Cette approche est rationnelle, quoi qu’en disent ses détracteurs. Cela n’a rien d’une confiance aveugle en ses moyens, d’une attitude mégalomaniaque ou d’une croyance. En l’absence de preuve formelle, on doit choisir la solution qui probablement maximise l’intérêt du patient. Et si on pose les gains sur le papier, il est probable qu’on aurait sauvé 50 à 75% des morts français en procédant ainsi.

En complément un point. La facilité avec laquelle Raoult semble avoir trouvé quelque chose qui fonctionne, presqu’au premier essai, plaide en faveur de la découverte d’autres solutions antivirales mettant une pression suffisante sur le virus pour avoir un effet. Il est probable que si on tente de façon pas trop débile, on obtiendra des résultats dans cette histoire. A Hong Kong, une multithérapie ayant des effets positifs semble avoir été trouvée aussi. Il semble aussi qu’aux USA, l’ajout de Zinc améliore le traitement. Bref, ceux qui ont cherché ont trouvé. Il est dommage qu’au nom de la science (à mon avis mal comprise), on retarde l’effet positif des découvertes.Si plusieurs traitements sont efficaces, et que l’épidémie revient, ce qui n’est pas certain, une étude randomisée, en double aveugle pourrait être nécessaire alors pour les hiérarchiser entre eux (puisque la différence d’efficacité entre les traitements serait alors difficilement observable « à l’œil nu ». Le risque pris par le groupe de contrôle serait bien moindre car on comparerait 2 traitements qui fonctionnent.

Exercices >>
**A)** Selon le texte source sur les traitements antiviraux, qu'est-ce que l'approche défendue n'a rien d'être ? Énumérez ces trois éléments.
**B)** Prolongez le texte source sur les traitements antiviraux, à la suite de sa dernière phrase.
Les enregistrements proviennent d'une autre source que le texte.

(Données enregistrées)
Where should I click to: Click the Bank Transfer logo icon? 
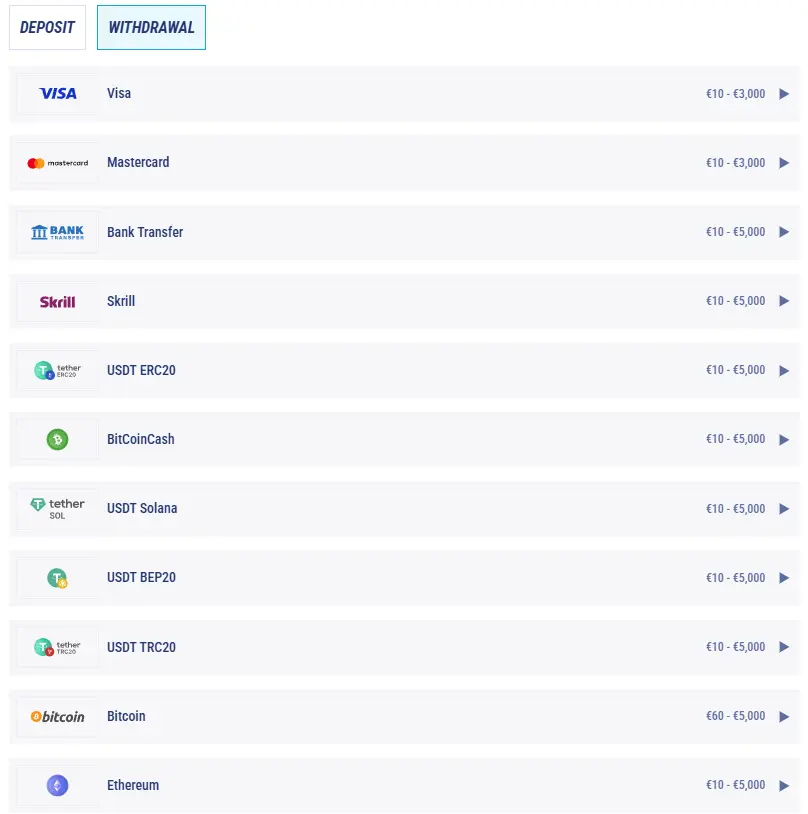click(58, 232)
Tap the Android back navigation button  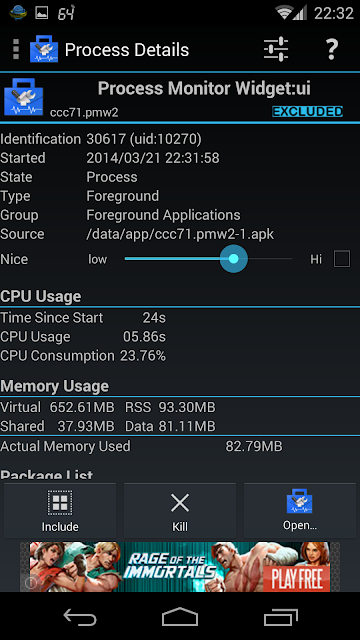tap(80, 618)
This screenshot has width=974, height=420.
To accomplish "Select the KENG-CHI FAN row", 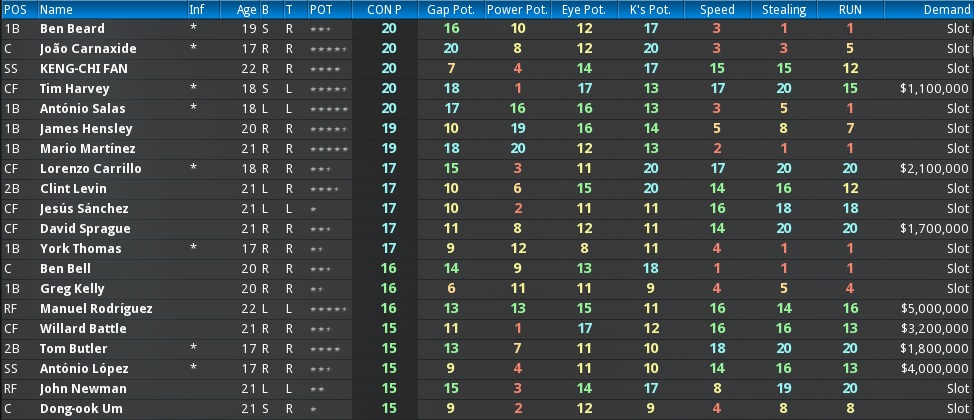I will (487, 69).
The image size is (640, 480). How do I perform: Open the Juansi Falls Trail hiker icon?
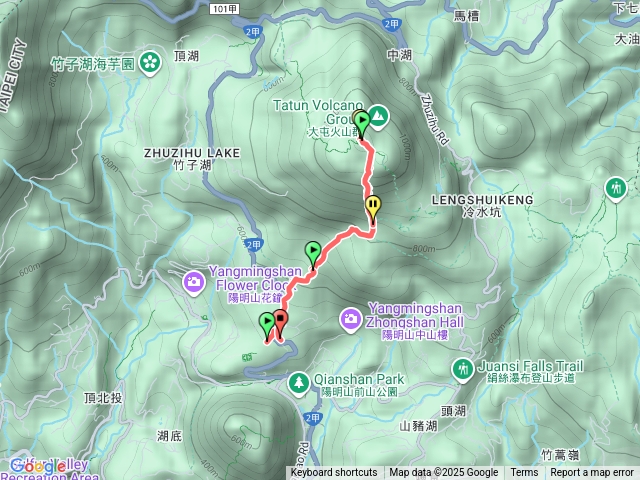pyautogui.click(x=462, y=370)
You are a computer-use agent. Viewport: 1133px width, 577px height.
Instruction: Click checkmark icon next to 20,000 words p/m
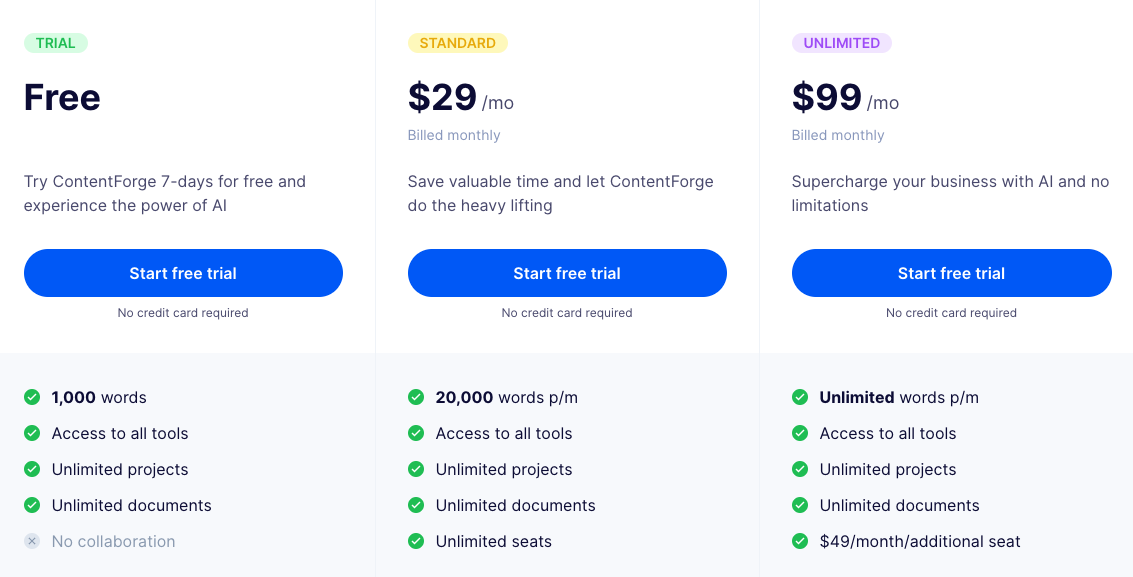click(416, 397)
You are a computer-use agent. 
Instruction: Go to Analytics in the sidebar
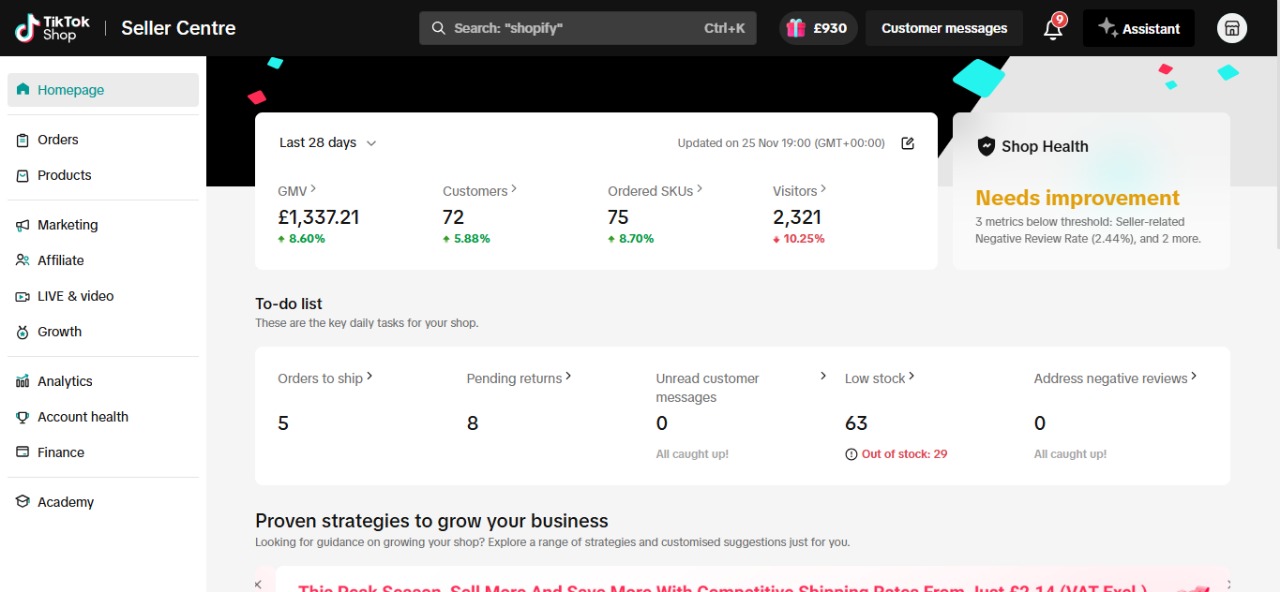(65, 381)
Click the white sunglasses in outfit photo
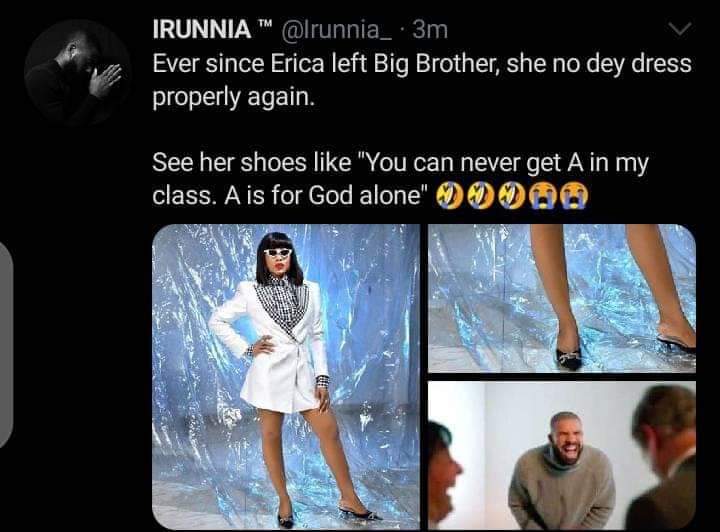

Résultats >>
**A)** Une confiance aveugle en ses moyens, une attitude mégalomaniaque, une croyance.

**B)**
(1) autre exemple peut être plus parlant (problème que je viens de voir sur YouTube). En maths, si je regarde l’intégrale de 0 à l’infini de sin(x) / x dx, je « vois » en 1 seconde qu’elle converge, je peux l’affirmer sans crainte de me tromper. Mais j’ai besoin de beaucoup plus de temps, quelques minutes à une heure peut être, pour le prouver (je pense voir déjà comment je vais m’y prendre mais ai besoin d’un papier et d’un crayon pour le poser) et sans doute de plus d’une heure pour trouver sa valeur exacte (je ne vois pas comment je vais faire). Le raccourci qui me permet de voir en 1 seconde, sans avoir établi la preuve, que l’intégrale converge ne pourra être fait par un élève de première ou de terminale facilement, il devra voir la preuve pour me croire. Je suis à peu près aux élèves de première ce que Raoult est aux journalistes scientifiques ou aux critiques « méthodologistes »non experts dans son domaine, fussent-ils médecins ou chercheurs.